Mardi 12 mars : L’attente se poursuivant, nous décidons de manger nos provisions, avec une bière turque qu’une jeune femme nous apporte. La demi-heure d’attente demandée devient une heure puis presque deux ! Marie désespère, je me traîne dans les couloirs jusqu’à ce qu’enfin, on nous conduise à une cabine spacieuse, confortable, avec un lit double, le grand standing ! Nous nous couchons aussitôt, à presque deux heures. Dans la nuit, aucun frémissement n’est annonciateur d’une mise en branle du navire et au matin force est de constater que nous sommes toujours à quai ! Mais nous prenons le fait avec philosophie, nous sommes logés et nourris et surtout, nous en avons terminé avec l’administration égyptienne. Nous allons prendre le petit déjeuner, sommaire, à la cafeteria où Marie est la seule représentante de son sexe, avec tout de même quelques femmes employées à l’entretien. Que des mâles farouchement moustachus et grands fumeurs ! Soudain, à onze heures, des bruits semblent indiquer qu’il se passe quelque chose. Nous appareillons ! Sortie du port, Damiette disparaît dans la brume. Adieu l’Egypte, adieu l’Afrique, à nous l’Asie… Le reste de la matinée se passe à prendre l’air sur le pont sans fauteuil ni installation pour y rendre agréable le temps de la traversée (ce n’est pas une croisière !) ou dans la chambre, seul endroit confortable. Au déjeuner (surprise !), poulet-frites sur un plateau, digne d’un resto U. La Roumaine qui nous avait approvisionnés en bière la veille, ou plutôt ce matin, nous en apporte deux dans la chambre mais pas question de les apporter à table. Je dois aller les verser dans de discrets gobelets en carton et les rapporter. Sieste, une heure à prendre l’air sur le petit bout de pont accessible et retour à la chambre. Marie lit, je n’ai plus de livres, je m’occupe avec des réussites et le jeu démineur sur l’ordinateur. Dîner léger, un poisson frit et de la salade, un Fanta orange en guise de dessert. Comme ce midi, je vais remplir des gobelets de bière que le Père Noël nous a livrée à la chambre… Retour à la cabine pour la nuit. Nous sommes approximativement à mi-chemin de Chypre.

(ÉNONCÉ DE TÂCHE)
Poursuivez le récit de la traversée en bateau depuis Damiette à partir de sa dernière phrase. Les données ne sont pas nécessaires pour ce travail.

(EXTRAIT DE DONNÉES)
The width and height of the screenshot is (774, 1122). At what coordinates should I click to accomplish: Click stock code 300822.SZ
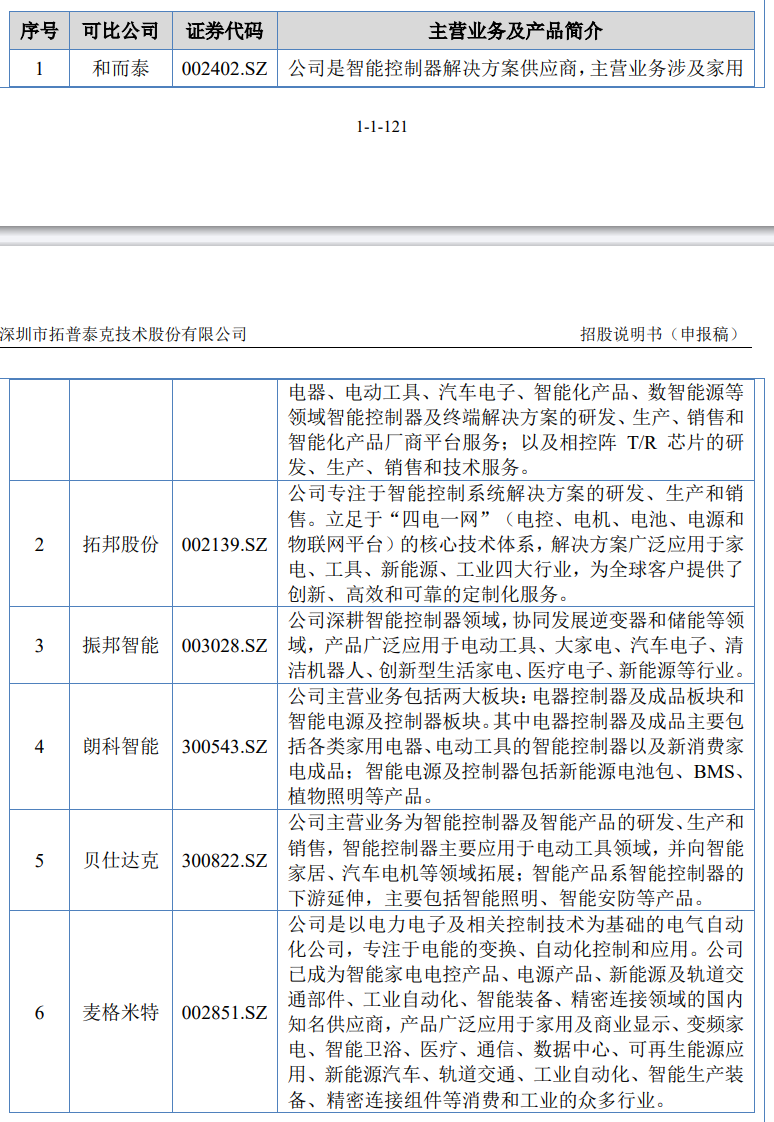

(RÉPONSE ATTENDUE)
 

Mercredi 13 mars : Au petit déjeuner, en plus du pain, tomates et olives, pour varier… Le thé est infâme, il faut mélanger de l’eau chaude à une décoction très forte, toutes deux fournies par un appareil électrique. Nous attendons l’arrivée, soit dans la chambre, occupés à des activités hautement intellectuelles, soit sur le pont à surveiller l’avancée du navire. Nous devisons avec les camionneurs turcs en baragouinant quelques mots d’arabe. Ils sont tous très gentils et prévenants, aux repas ils apportent son plateau à Marie, me proposent des gobelets de thé. Deux chasseurs nous survolent en rase-mottes, des Syriens ? Des avions de l’Otan ? Au déjeuner, je n’ai plus à faire la queue, on m’invite à passer à table et on nous apporte nos plateaux, des verres d’eau, du sel, du ketchup, encore un jour ou deux et ils nous livreraient le petit déjeuner au lit ! Deux hommes de l’équipage ramassent, pelle et balais à l’appui les innombrables mégots qui jonchent le pont. Etonné un des passagers leur fait signe de tout jeter par-dessus bord, l’un d’eux lui répond : « Pollution ! », manifestement le mot ne dit rien à ce brave Turc ! Nous approchons de Mersin mais, quand la côte est en vue, le navire s’arrête, il est alors deux heures et nous attendons une heure avant qu’il ne reparte à vitesse réduite. Des policiers montent à bord puis un pilote nous guide dans le port. Lentes manœuvres pour accoster et s’amarrer et encore une longue attente avant que nous ne récupérions les passeports et que nous puissions sortir du navire. Il est déjà cinq heures ! Nous croyons que nous en avons fini mais il faut passer à la police pour tamponner les passeports, formalité vite expédiée. Les choses se compliquent à la douane, un jeune péteux ne peut se servir de son ordinateur et nous renvoie à un autre bureau que nous ne trouvons pas. Je retourne le voir, il trouve quelqu’un pour nous indiquer où nous devons nous rendre. Là, l’officier des douanes paraît dépassé par le problème, nous demande de l’attendre cinq minutes puis disparaît. Une heure plus tard, il n’a pas réapparu, je retourne voir notre jeune incompétent qui s’énerve, déclare que nous sommes un big problem et que nous ne pourrons le régler que demain ! Nous voilà condamnés à passer la nuit dans le port. Nous sommes tous deux bien énervés, alors que nous pensions les soucis terminés et l’administration turque compétente ! Dîner et au lit.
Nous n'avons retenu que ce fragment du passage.